The nozzles connected to coiled lengths of aluminum tubing known as
"pigtails" (originally one-half inch (1.27 centimeters) in
diameter but later larger), which in turn connected to stainless steel
crossheaders. Devices known as
"Parker fittings"a
connected the pigtails to the crossheaders.
The crossheaders [originally 39 sections of four-inch- (10.16‑centimeter‑)
diameter pipes] served to break down the huge water supply entering the
reactor building's valve pit via two 36-inch- (91.44‑centimeters‑)
diameter headers, then two 36-inch (91.44 centimeters) risers.[xxiv]
Test holes extended from the right side of each Hanford pile for the
irradiation of experiments and special samples.

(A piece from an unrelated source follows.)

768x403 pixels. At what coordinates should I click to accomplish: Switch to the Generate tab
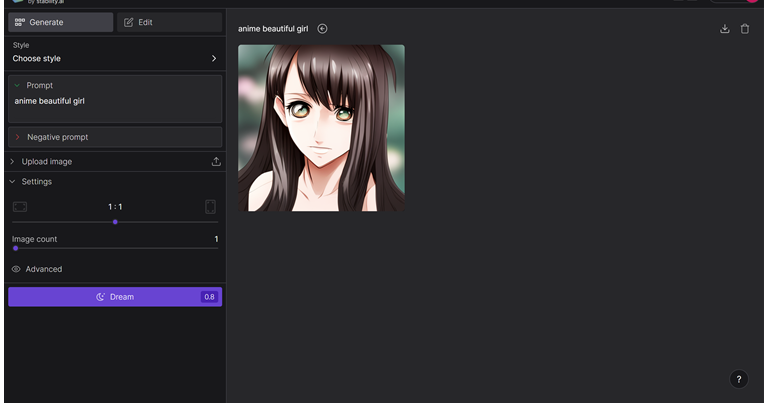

Horizontal channels for control rods (HCRs) entered from the left side
of each reactor, and vertical channels for safety rods (VSRs) entered from the
top. The control and safety
systems functioned simply to absorb neutrons, thus slowing and eventually
stopping the controlled chain reaction of neutron exchange between the uranium
fuel elements.
The early Hanford reactors also were equipped with various safety and
control instruments that measured temperature, pressure, moisture, neutron
fluxb
and (radio)activity levels in the byproducts of the fission reaction.
Because no one instrument had enough range to measure neutron flux all
the way from shutdown (background) levels to the approximately
1,000,000,000,000 (1 trillion) times background levels experienced during
operations, each reactor was fitted with sub-critical, mid-range and full
power flux instrumentation.[xxv]
2.1.3 Operation
of the Single-Pass Reactors
During actual operations, raw water was pumped from the Columbia River
by pumphouses (known as 181 Buildings) located at and partially in the river.

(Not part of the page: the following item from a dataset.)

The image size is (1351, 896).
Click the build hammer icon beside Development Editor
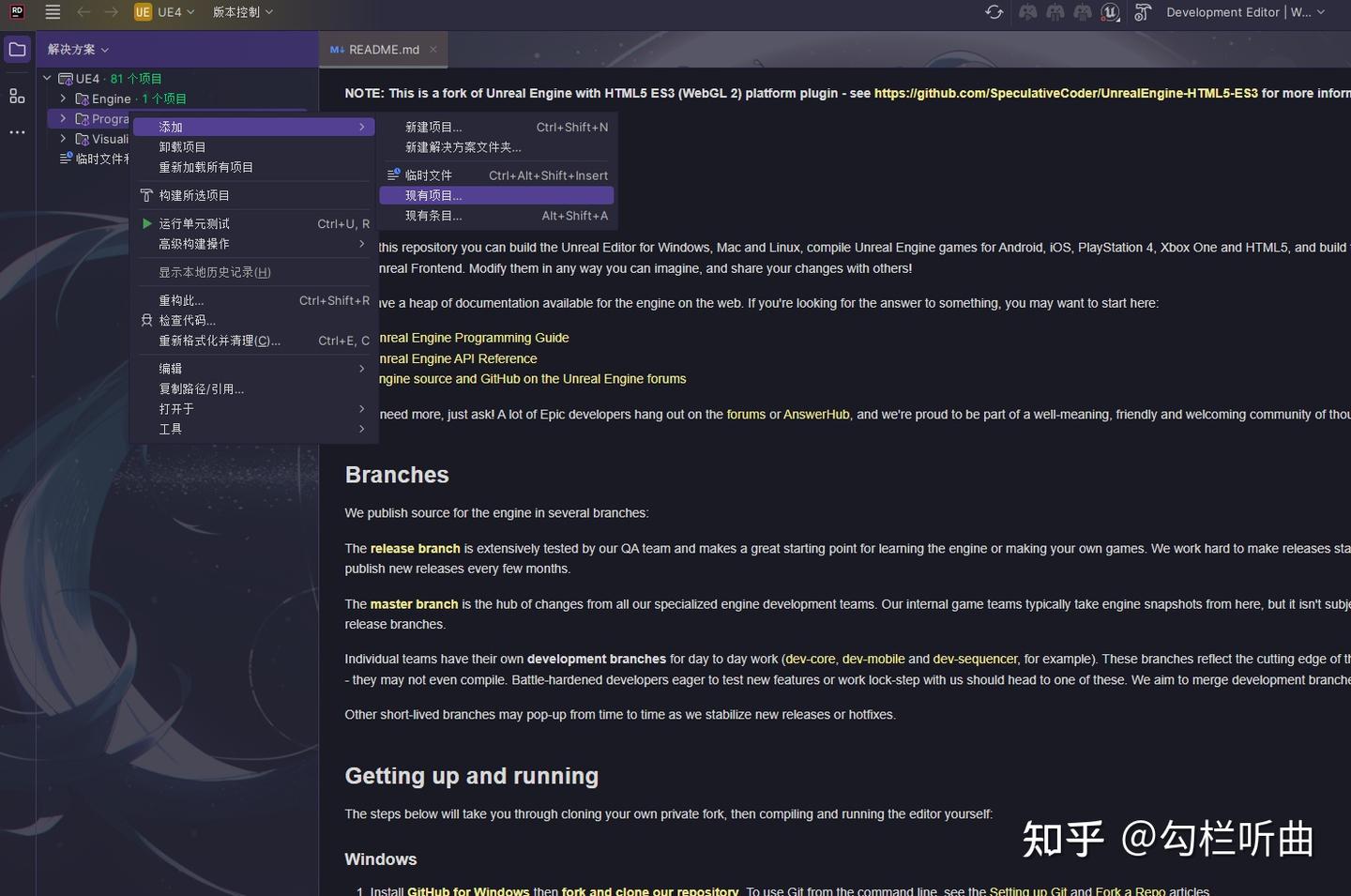[1143, 12]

From there, water for the earliest reactors was pumped to the 182
Buildings, which routed much of the water to the 183 Buildings for chemical
treatment, settling, flocculation and filtration.
A small portion of the water proceeded directly from the 182 Buildings
through large concrete pipes to the Hanford's 200 Areas [located 6 to 8 miles
(9.66 to 12.87 kilometers) away] for treatment and use there in chemical
separations and other operations. From
the 183 Buildings, Hanford's reactor process water was pumped to the 190
Buildings and stored in huge "clearwells" ready for pile use.
In the 190 buildings, sodium dichromate was added to the water to
prevent corrosion of pile process tubes.
The 190 Buildings then supplied the reactors themselves as needed.
Some of the earliest HEW reactor influent systems also contained 185
Buildings for dearation, and 186 Buildings for refrigeration of coolant water.
However, these functions were found to be unnecessary and the 185 and
186 Buildings were diverted to other uses.
At HEW's earliest reactors, each process tube usually was charged with
32 U fuel elements, along with a few dummy slugs in various configurations
(either solid or perforated and hollow) at each end of the process channel.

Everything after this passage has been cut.